A Computational Evaluation of Syllabic Hypotheses for Rongorongo: Evidence from N-gram Analysis
Proceedings of the Fourth Workshop on Language Technologies for Historical and Ancient Languages (LT4HALA 2026) @ LREC 2026
Abstract
The study evaluates the hypothesis that the Rongorongo script of Easter Island functions as a syllabic substitution cipher where one symbol uniquely corresponds to one syllable. Using a genetic algorithm with a fitness function based on Rapa Nui n-gram statistics, we establish a performance baseline on controlled texts. Results show a strong correlation (0.75) between the algorithm’s fitness score and decipherment accuracy, identifying a "noise threshold" at 2,500,000 points. We further demonstrate that cross-corpus genre variance significantly impacts recovery rates, with accuracy dropping by more than half when mismatched linguistic statistics are applied. Application to the CEIPP transliteration yields scores well below the noise threshold (1.0M–1.3M), suggesting a lack of a simple syllabic signal.
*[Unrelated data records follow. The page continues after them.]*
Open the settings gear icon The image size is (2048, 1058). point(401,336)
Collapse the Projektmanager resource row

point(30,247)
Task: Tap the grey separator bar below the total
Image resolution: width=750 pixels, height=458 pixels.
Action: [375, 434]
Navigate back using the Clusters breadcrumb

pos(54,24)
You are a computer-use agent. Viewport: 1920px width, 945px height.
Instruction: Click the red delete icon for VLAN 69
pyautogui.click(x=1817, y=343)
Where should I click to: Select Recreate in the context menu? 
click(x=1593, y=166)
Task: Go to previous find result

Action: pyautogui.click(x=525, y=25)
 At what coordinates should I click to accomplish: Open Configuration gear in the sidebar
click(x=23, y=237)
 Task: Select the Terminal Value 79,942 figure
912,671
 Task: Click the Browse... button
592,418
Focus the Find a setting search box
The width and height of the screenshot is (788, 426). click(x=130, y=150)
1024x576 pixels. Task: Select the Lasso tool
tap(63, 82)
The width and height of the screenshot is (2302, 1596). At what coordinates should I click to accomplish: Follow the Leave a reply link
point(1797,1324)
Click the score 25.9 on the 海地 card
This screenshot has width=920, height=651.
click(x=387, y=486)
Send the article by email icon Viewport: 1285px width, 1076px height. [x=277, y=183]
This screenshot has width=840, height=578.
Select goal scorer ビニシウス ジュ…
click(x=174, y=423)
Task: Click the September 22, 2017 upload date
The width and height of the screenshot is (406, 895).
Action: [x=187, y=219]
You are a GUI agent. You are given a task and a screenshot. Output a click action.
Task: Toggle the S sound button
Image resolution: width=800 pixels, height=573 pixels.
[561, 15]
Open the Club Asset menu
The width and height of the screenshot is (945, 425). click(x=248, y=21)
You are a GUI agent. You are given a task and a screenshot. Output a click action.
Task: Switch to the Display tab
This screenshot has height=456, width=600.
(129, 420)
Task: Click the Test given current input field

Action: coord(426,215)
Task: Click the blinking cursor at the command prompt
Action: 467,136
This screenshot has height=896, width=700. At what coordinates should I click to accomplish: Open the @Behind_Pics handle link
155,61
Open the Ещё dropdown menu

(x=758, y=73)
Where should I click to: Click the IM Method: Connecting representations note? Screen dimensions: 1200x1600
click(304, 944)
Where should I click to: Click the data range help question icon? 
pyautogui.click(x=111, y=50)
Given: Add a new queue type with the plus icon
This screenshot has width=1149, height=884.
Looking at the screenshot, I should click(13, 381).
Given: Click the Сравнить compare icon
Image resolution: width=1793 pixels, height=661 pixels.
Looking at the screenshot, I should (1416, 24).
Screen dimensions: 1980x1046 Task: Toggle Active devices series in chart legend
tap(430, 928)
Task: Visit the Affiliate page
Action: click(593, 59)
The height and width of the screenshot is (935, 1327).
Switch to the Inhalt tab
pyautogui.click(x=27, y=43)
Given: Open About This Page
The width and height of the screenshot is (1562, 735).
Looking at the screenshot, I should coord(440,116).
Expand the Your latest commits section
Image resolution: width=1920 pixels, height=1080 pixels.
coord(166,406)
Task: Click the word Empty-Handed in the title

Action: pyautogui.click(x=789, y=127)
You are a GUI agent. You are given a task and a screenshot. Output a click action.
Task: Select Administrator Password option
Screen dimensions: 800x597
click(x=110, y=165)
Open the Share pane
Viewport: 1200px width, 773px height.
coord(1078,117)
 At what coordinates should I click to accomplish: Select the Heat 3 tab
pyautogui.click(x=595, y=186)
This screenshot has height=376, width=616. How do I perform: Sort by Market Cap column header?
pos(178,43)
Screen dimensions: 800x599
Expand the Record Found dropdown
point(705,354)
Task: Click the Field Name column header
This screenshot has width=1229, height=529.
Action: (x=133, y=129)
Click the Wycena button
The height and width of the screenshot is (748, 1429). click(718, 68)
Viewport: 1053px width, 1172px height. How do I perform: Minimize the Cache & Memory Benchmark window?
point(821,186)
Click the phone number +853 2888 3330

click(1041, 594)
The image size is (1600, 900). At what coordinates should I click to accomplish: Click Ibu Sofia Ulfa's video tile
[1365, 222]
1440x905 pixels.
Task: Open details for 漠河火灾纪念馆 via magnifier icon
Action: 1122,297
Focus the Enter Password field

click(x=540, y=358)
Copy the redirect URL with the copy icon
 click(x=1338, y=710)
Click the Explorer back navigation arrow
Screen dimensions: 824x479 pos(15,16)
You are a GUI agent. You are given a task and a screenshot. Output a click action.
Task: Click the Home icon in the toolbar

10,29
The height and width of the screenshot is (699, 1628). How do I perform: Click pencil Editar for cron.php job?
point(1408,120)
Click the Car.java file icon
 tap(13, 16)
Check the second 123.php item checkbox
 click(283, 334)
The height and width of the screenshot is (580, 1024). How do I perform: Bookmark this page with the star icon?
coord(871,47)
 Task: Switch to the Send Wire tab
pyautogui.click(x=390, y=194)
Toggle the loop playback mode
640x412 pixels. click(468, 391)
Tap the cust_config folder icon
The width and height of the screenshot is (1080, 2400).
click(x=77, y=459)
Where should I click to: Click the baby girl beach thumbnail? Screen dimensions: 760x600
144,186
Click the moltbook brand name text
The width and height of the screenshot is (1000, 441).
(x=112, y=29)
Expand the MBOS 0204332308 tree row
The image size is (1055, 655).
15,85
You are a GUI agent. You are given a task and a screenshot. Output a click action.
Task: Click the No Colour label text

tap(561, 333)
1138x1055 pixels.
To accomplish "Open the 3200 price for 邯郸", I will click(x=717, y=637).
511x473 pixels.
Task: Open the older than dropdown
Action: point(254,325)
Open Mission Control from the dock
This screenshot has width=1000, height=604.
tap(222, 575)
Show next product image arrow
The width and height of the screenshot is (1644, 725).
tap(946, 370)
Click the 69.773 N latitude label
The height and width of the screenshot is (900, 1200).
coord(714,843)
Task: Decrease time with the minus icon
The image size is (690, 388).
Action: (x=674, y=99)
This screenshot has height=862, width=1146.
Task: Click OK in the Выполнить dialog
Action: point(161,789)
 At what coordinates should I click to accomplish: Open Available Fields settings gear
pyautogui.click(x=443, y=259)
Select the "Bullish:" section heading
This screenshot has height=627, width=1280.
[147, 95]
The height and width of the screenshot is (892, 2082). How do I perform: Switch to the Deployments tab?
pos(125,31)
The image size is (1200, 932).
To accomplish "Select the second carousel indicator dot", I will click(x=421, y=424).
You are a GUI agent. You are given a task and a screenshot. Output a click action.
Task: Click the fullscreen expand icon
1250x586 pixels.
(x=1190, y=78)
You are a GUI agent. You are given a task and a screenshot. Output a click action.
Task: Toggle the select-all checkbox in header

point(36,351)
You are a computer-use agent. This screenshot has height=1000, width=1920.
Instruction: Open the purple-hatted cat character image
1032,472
However, testing the rongopy transliteration produces scores in the "gray zone" (up to 2.7M) and reveals stable mappings for high-frequency glyphs 200 and 006. The consistency of these results across independent inscriptions suggests that while a pure syllabic model is insufficient, specific structural simplifications of the script may capture latent linguistic patterns.